**Source material:**
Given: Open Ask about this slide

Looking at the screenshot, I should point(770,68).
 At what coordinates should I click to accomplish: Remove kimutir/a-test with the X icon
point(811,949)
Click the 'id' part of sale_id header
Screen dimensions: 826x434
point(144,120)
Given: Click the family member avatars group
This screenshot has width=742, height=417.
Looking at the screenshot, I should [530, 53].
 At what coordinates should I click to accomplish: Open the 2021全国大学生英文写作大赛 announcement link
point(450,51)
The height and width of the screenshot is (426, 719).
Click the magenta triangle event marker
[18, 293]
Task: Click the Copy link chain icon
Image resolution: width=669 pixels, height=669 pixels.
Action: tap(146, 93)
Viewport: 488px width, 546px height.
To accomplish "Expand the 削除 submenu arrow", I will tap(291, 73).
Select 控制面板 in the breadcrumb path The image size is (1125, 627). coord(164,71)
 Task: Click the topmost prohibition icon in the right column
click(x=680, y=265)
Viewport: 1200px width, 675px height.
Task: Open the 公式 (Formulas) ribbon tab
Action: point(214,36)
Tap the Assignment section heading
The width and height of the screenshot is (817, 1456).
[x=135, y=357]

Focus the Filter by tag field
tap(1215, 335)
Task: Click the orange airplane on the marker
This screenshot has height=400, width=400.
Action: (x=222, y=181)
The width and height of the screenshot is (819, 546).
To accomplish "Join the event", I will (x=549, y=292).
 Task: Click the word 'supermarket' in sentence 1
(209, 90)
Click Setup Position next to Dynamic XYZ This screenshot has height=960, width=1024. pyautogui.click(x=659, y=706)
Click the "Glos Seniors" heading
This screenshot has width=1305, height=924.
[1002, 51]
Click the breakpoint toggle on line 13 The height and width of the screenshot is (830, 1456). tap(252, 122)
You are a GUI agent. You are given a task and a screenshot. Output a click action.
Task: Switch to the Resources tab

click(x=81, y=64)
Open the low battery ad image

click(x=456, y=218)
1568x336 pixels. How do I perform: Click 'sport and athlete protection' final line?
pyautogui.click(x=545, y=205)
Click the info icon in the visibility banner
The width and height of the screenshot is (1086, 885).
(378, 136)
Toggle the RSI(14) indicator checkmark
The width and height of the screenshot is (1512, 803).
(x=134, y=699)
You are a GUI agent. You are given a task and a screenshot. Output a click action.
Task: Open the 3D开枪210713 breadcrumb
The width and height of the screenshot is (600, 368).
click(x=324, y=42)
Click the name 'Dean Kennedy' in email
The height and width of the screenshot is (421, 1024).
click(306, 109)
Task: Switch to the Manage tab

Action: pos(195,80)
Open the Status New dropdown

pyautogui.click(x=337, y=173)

**Work instructions:** All of the material above should be set down again, unaltered.

**Your response:**
Given: Open Ask about this slide

Looking at the screenshot, I should point(770,68).
 At what coordinates should I click to accomplish: Remove kimutir/a-test with the X icon
point(811,949)
Click the 'id' part of sale_id header
Screen dimensions: 826x434
point(144,120)
Given: Click the family member avatars group
This screenshot has width=742, height=417.
Looking at the screenshot, I should [530, 53].
 At what coordinates should I click to accomplish: Open the 2021全国大学生英文写作大赛 announcement link
point(450,51)
The height and width of the screenshot is (426, 719).
Click the magenta triangle event marker
[18, 293]
Task: Click the Copy link chain icon
Image resolution: width=669 pixels, height=669 pixels.
Action: tap(146, 93)
Viewport: 488px width, 546px height.
To accomplish "Expand the 削除 submenu arrow", I will tap(291, 73).
Select 控制面板 in the breadcrumb path The image size is (1125, 627). coord(164,71)
 Task: Click the topmost prohibition icon in the right column
click(x=680, y=265)
Viewport: 1200px width, 675px height.
Task: Open the 公式 (Formulas) ribbon tab
Action: point(214,36)
Tap the Assignment section heading
The width and height of the screenshot is (817, 1456).
[x=135, y=357]

Focus the Filter by tag field
tap(1215, 335)
Task: Click the orange airplane on the marker
This screenshot has height=400, width=400.
Action: (x=222, y=181)
The width and height of the screenshot is (819, 546).
To accomplish "Join the event", I will (x=549, y=292).
 Task: Click the word 'supermarket' in sentence 1
(209, 90)
Click Setup Position next to Dynamic XYZ This screenshot has height=960, width=1024. pyautogui.click(x=659, y=706)
Click the "Glos Seniors" heading
This screenshot has width=1305, height=924.
[1002, 51]
Click the breakpoint toggle on line 13 The height and width of the screenshot is (830, 1456). tap(252, 122)
You are a GUI agent. You are given a task and a screenshot. Output a click action.
Task: Switch to the Resources tab

click(x=81, y=64)
Open the low battery ad image

click(x=456, y=218)
1568x336 pixels. How do I perform: Click 'sport and athlete protection' final line?
pyautogui.click(x=545, y=205)
Click the info icon in the visibility banner
The width and height of the screenshot is (1086, 885).
(378, 136)
Toggle the RSI(14) indicator checkmark
The width and height of the screenshot is (1512, 803).
(x=134, y=699)
You are a GUI agent. You are given a task and a screenshot. Output a click action.
Task: Open the 3D开枪210713 breadcrumb
The width and height of the screenshot is (600, 368).
click(x=324, y=42)
Click the name 'Dean Kennedy' in email
The height and width of the screenshot is (421, 1024).
click(306, 109)
Task: Switch to the Manage tab

Action: pos(195,80)
Open the Status New dropdown

pyautogui.click(x=337, y=173)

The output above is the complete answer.